Getting out through the window can be difficult for those who have weak upper body strength. As Jane said, “Once my butt was past the sill, the rest of my body just went with it.” She looked at the bruises on her arms as being the cost of knowing she would be able to get out when the time comes. 

Step Five: Call For Help

Once you are out of harm’s way, call for help. If you have your cell phone, great! If not, you still aren’t stranded. If you’re in a campground, or camping near others, knock on their door and ask to borrow a phone. If you’re on the side of the highway, flag down a passing vehicle, making sure to stay a safe distance away from busy traffic.

During an actual emergency, if you are parked along the highway, throw a flare out the window a few feet away from the coach so cars and trucks will drive around you and you won’t get run over while escaping. These flares are small and won’t take up much room next to the bed. 

RV Fire Safety: Preparation and Practice

How much preparation you can execute will depend on your emergency situation. You may not have time to throw out a flare or a blanket but having a solid fire escape plan may help you replace panic with logical, life-saving actions if an RV fire occurs.

RV Emergency Planning: What To Do in Case of RV Fire 2


Mac McCoy

Mac McCoy served 33 years in the fire service. He holds a BS degree in fire science and a master’s degree in fire administration. Mac has served as a firefighter, paramedic, captain, assistant chief of training, deputy sheriff and 12 years as the fire training coordinator of Oregon’s Fire Marshall’s Office and Public Safety Academy. During his tenure with the Oregon Fire Marshall’s Office, Mac helped pioneer the state’s HAZMAT program. In the U.S. and abroad, he has taught fire-fighting skills and techniques to civilians, military, firefighters and law enforcement. 

4 Responses

  1. I got my dowel and propped the escape window open. I found it was difficult to maneuver myself out even though I’m in good shape and not overweight. Later, when I lifted the window a bit further to remove the dowel, it came loose and fell to the ground. $140 to replace the broken glass. Windows in new coaches don’t have regular hinges; the new ones are designed to detach when you raise them to approximately horizontal! I’m glad I practiced and hope other folks can profit from my experience.

  2. We recently attended a mini seminar at Boomerville concerning fires caused by RV absorption refrigerators. Apparently this is a major cause of RV fires. It was a pretty easy decision to purchase an ARP refrigerator control unit after the presentation. This unit monitors boiler temps and will shut the fridge down to allow it to cool before the boiler is damaged enough to cause a fire. The leading cause of overheating is running the fridge while out of level. The ARP control is cheap insurance that can save your rig or possibly even save your life. It should also extend the life of your refrigerator. I would recommend taking a look at purchasing one of these units.
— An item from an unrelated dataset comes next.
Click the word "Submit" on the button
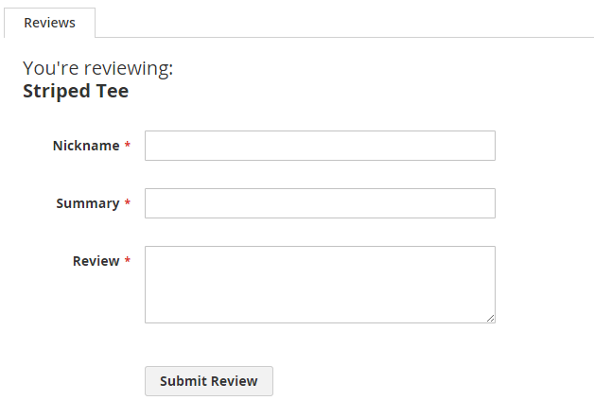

  3. We moved into our Solitude in July 2018. Fire has been a concern because there’s only 1 door, both ends are elevated and items that may cause a fire are between us and the door. I have an extinguisher in each room, 2 fire blankets in the bedroom. Our bedroom emergency exit is a 26″ window 8′ off the ground above the dresser. With items on the dresser and the height it would be near impossible to get out so we’ve planned to use the door.